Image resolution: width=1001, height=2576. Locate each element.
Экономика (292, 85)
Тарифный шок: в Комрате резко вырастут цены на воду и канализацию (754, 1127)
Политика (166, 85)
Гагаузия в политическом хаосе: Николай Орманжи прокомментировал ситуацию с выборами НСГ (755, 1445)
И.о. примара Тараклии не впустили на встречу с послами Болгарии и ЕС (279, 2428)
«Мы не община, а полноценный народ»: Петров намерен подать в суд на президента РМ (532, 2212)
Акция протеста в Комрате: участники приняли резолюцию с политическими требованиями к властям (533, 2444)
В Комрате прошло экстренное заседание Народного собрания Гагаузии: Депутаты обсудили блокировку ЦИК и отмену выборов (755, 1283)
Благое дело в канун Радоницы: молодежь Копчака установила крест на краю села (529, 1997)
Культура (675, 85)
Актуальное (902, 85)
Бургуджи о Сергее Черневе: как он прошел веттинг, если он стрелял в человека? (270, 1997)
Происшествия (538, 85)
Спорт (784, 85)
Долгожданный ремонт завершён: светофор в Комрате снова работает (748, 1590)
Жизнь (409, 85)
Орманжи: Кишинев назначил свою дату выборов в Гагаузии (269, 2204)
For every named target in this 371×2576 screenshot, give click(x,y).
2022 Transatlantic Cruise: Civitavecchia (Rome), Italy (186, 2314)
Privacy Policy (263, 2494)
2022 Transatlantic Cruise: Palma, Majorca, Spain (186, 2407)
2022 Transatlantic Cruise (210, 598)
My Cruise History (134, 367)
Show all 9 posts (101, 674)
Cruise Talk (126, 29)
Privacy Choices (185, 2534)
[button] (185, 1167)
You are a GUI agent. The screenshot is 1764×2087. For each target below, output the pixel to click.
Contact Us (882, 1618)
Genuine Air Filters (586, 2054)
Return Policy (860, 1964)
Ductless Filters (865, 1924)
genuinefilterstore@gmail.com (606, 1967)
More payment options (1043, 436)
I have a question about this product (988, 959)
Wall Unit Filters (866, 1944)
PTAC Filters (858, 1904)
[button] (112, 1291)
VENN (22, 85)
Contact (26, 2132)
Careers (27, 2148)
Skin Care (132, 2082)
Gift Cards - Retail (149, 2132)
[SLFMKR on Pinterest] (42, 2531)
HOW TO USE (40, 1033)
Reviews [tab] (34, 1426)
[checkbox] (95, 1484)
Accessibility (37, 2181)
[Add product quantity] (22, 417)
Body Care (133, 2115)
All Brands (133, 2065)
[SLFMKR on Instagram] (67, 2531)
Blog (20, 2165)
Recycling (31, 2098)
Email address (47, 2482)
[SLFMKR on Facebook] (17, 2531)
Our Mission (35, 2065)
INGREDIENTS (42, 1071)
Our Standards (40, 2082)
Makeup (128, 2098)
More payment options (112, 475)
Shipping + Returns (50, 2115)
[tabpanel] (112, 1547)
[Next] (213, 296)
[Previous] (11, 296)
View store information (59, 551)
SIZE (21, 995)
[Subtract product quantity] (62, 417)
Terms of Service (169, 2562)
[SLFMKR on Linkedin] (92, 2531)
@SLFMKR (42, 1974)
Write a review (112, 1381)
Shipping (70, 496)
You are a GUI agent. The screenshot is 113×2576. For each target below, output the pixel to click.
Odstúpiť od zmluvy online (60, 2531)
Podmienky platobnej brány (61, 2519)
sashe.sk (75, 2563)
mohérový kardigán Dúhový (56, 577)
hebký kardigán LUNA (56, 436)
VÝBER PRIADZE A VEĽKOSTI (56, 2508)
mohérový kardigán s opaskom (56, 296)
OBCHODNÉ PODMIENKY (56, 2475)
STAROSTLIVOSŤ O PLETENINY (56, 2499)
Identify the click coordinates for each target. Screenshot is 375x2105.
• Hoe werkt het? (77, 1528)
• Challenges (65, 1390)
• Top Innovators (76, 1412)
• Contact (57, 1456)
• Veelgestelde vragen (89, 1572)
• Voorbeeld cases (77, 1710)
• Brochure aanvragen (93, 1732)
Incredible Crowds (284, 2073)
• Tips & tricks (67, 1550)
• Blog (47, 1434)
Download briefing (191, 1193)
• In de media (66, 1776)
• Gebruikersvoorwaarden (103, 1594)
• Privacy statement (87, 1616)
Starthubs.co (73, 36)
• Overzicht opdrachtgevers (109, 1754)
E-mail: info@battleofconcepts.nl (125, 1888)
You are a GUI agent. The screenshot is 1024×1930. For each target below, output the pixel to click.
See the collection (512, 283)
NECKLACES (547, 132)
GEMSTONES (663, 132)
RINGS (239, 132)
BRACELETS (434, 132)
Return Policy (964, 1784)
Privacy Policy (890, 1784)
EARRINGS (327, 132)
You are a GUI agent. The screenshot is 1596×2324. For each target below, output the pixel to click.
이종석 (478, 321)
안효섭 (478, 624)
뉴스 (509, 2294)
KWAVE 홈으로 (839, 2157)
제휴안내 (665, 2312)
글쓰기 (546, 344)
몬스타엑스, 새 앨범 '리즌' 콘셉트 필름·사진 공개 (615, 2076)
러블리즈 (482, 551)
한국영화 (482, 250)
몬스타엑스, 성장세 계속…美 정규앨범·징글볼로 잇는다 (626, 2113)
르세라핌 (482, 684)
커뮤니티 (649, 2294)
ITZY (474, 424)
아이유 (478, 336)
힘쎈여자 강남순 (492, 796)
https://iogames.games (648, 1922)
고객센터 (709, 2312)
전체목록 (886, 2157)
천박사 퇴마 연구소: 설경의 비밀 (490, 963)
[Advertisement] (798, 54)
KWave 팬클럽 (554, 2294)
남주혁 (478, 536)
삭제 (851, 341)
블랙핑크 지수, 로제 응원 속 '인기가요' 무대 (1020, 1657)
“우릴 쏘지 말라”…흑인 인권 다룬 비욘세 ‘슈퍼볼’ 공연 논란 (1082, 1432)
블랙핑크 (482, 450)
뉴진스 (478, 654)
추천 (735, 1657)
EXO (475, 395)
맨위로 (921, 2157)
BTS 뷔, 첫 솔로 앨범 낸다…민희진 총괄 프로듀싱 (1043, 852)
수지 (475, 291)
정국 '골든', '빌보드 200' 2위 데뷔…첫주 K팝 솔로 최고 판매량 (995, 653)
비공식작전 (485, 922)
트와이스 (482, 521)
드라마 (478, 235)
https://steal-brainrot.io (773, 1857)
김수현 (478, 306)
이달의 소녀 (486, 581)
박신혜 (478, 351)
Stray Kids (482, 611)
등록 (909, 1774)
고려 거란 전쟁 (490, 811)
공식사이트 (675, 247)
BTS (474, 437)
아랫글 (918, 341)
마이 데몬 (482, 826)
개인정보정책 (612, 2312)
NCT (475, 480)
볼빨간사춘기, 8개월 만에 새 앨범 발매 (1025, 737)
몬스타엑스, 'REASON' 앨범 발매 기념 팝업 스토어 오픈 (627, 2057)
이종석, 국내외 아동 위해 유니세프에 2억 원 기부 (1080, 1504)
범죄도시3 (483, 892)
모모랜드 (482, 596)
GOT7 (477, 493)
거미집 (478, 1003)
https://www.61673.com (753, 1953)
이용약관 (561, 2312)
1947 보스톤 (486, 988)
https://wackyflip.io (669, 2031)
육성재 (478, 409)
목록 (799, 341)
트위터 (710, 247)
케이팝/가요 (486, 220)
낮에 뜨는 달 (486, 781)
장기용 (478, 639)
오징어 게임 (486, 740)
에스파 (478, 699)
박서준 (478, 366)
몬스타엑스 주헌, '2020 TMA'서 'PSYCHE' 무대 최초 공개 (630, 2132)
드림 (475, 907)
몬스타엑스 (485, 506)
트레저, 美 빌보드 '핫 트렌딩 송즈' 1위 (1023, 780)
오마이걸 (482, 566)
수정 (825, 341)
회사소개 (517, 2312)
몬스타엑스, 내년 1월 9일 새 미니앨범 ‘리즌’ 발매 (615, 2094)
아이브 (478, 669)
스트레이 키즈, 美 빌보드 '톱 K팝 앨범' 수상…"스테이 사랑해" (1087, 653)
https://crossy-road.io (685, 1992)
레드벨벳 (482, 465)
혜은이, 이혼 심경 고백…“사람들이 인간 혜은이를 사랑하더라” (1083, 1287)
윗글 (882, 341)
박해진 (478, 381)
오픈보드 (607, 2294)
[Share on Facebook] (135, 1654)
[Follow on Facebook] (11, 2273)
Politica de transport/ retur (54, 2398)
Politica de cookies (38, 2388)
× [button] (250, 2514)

DESCRIPTION OF THE TASK.
Every line from the one containing "낮에 뜨는 달 (486, 781)" to the final line of the listing above should be set down exactly, with nothing added.

TASK RESULT.
낮에 뜨는 달 (486, 781)
장기용 (478, 639)
오징어 게임 (486, 740)
에스파 (478, 699)
박서준 (478, 366)
몬스타엑스 주헌, '2020 TMA'서 'PSYCHE' 무대 최초 공개 (630, 2132)
드림 (475, 907)
몬스타엑스 (485, 506)
트레저, 美 빌보드 '핫 트렌딩 송즈' 1위 (1023, 780)
오마이걸 (482, 566)
수정 (825, 341)
회사소개 (517, 2312)
몬스타엑스, 내년 1월 9일 새 미니앨범 ‘리즌’ 발매 (615, 2094)
아이브 (478, 669)
스트레이 키즈, 美 빌보드 '톱 K팝 앨범' 수상…"스테이 사랑해" (1087, 653)
https://crossy-road.io (685, 1992)
레드벨벳 (482, 465)
혜은이, 이혼 심경 고백…“사람들이 인간 혜은이를 사랑하더라” (1083, 1287)
윗글 (882, 341)
박해진 (478, 381)
오픈보드 (607, 2294)
[Share on Facebook] (135, 1654)
[Follow on Facebook] (11, 2273)
Politica de transport/ retur (54, 2398)
Politica de cookies (38, 2388)
× [button] (250, 2514)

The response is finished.